Team Gherkin said...

Hahahahaa. good one! Thanks for the post :)

Cyalayta
Mal [aka Maljam] :)

PI said...

My Auntie Jean used to have a French fighter pilot boy friend called Pierre - wonder if it was the same one?
BTW you have been awarded a Gold cup for your general good egginess. It's on the bottom of my side bar - I don't do deliveries. No favouritism is involved - you deserve it.

john.g. said...

Team Gherkin, welcome!

petra michelle; Whose role is it anyway? said...

I cannot stop laughing! You've got to let us know what the outcome is when you try it yourself! :))
Hilarious!

Sally Lomax said...

Ouch, ouch ouch!!!!

little wanderer said...

LOL you sure know how to keep us laughing!

yc said...

o(∩_∩)o...i laught to tears......

Mickle in NZ said...

Leaping into the Seine? She was lucky the entire river surface didn't burst into flame.
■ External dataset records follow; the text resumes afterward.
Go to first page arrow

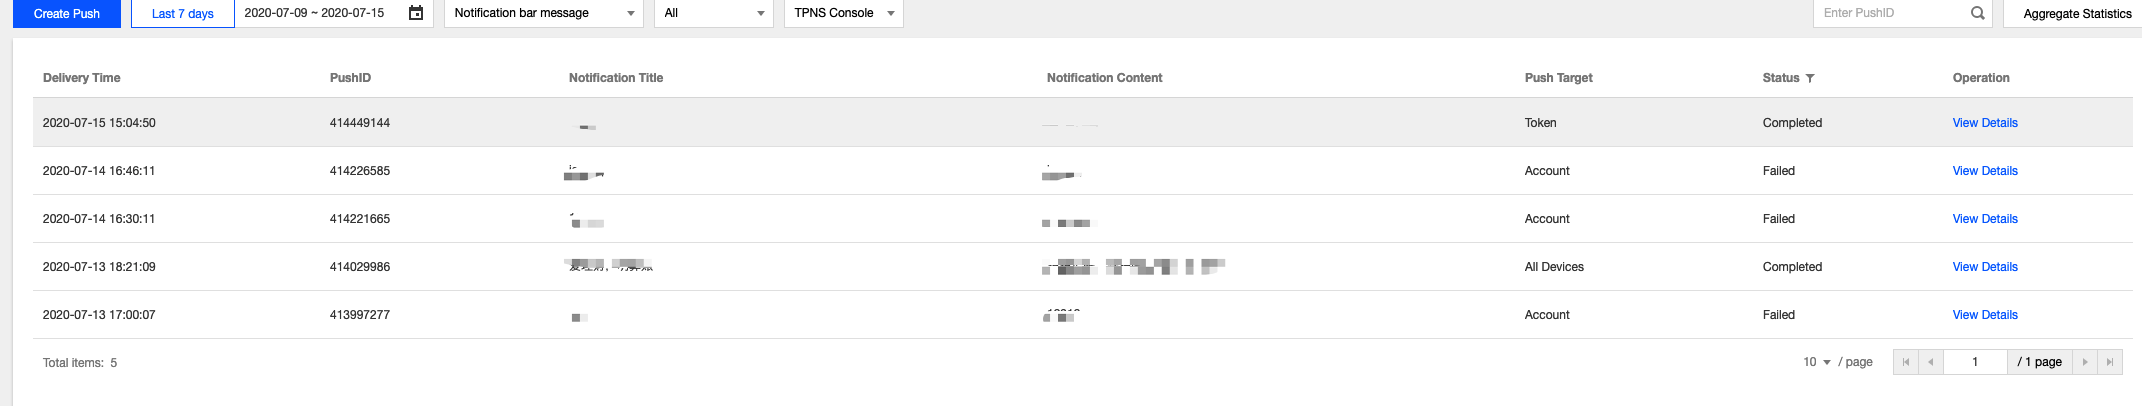point(1906,362)
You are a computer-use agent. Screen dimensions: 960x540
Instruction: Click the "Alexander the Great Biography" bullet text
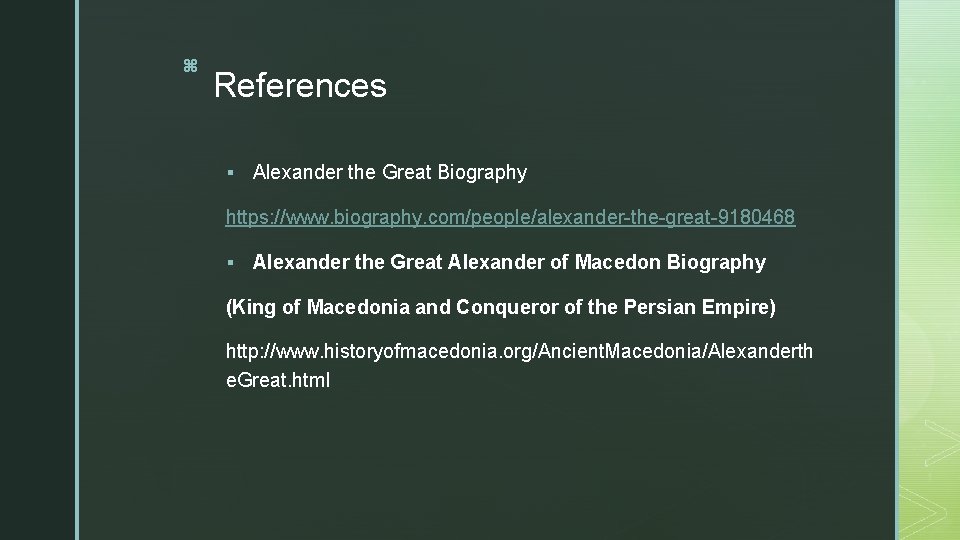pos(390,172)
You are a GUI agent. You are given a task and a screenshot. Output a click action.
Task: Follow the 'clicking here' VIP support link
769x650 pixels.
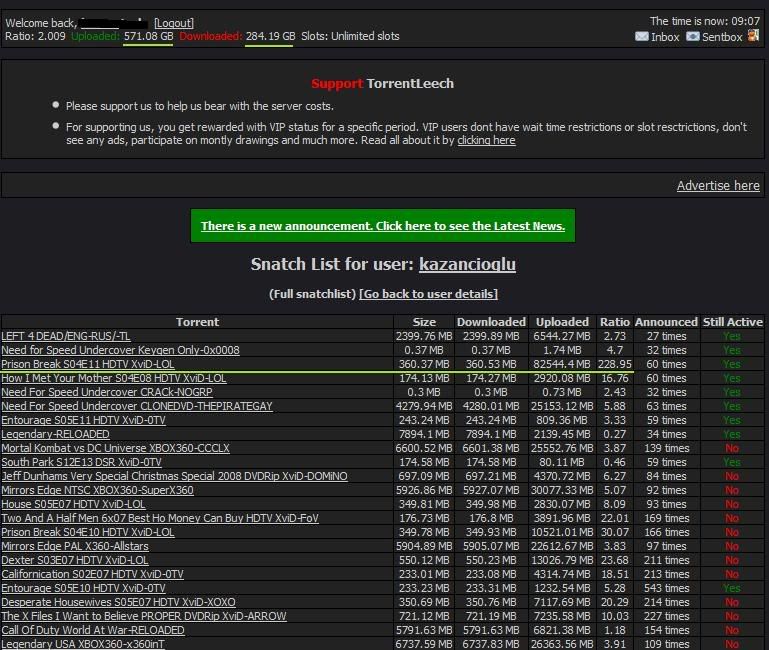[x=486, y=141]
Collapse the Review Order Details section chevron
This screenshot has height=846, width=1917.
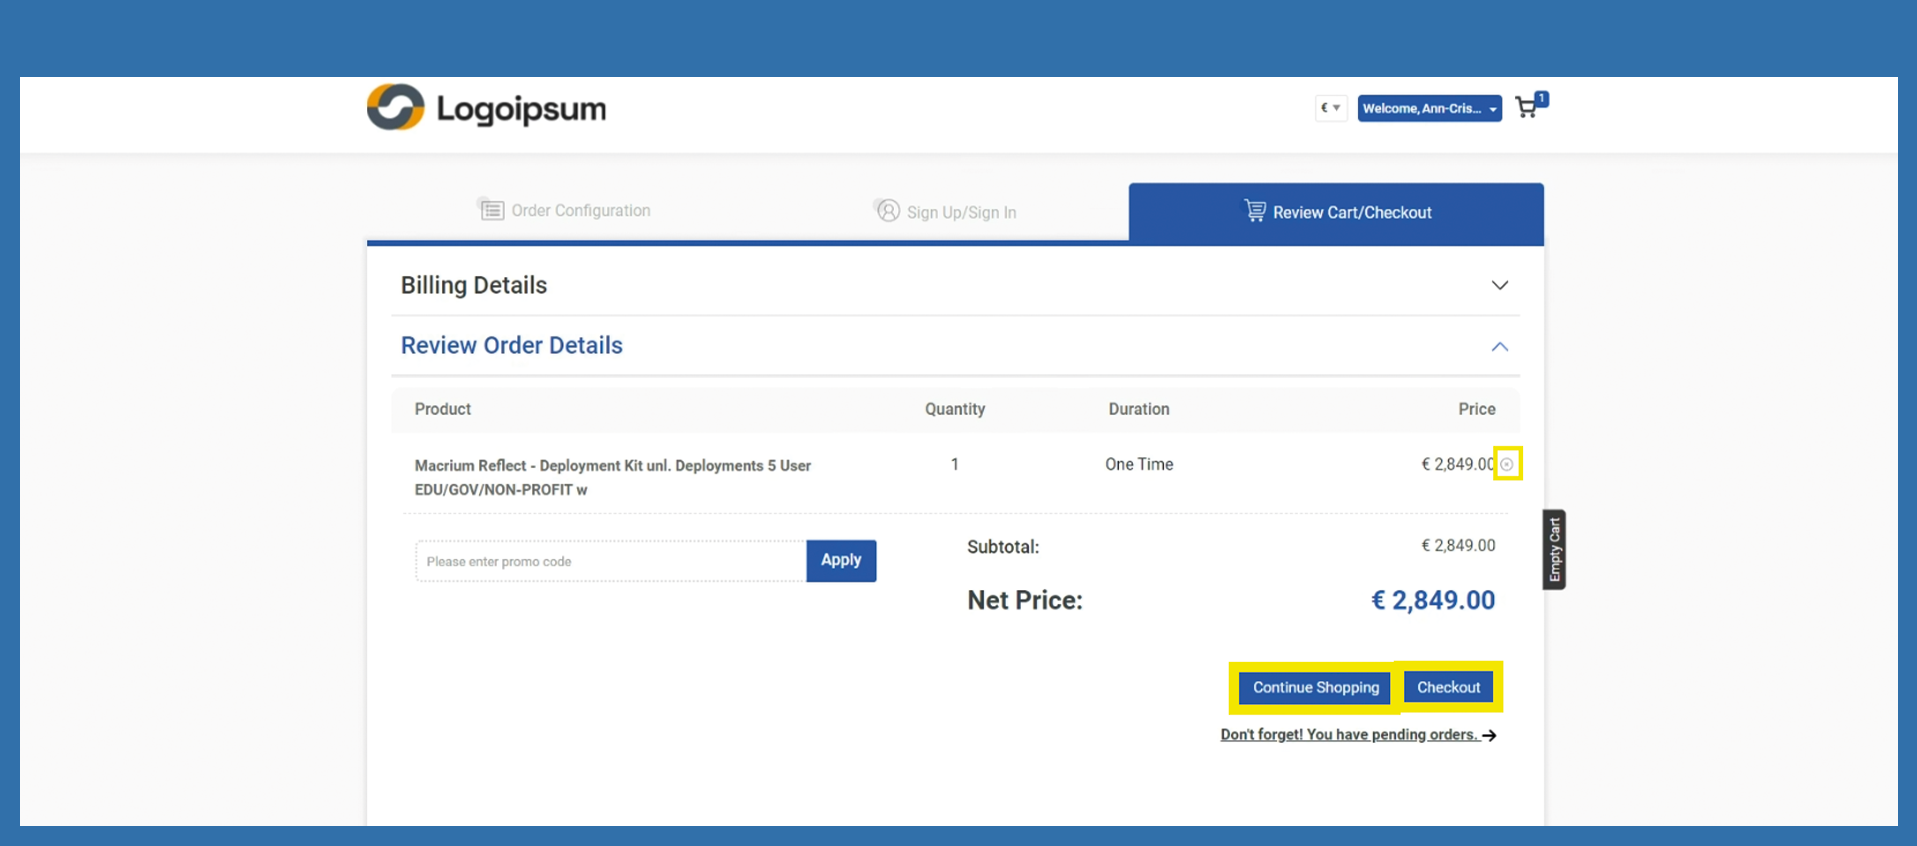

Thank you once more for a damned good chuckle. Huggles and care from me.

john.g. said...

Welcome yc!

Sally, ouch!

LW, my aim is to entertain!

Thanks Mickle! xx

Petra, I wish!!!!!!!!

( . )( . ) said...

Heard that one before but still love it!

Karmyn R said...

GROAN

Miss Understood said...

I may be here for a while. I've already found a few jokes and emailed them to friends! Thanks for the comment on my post. I'll be back :)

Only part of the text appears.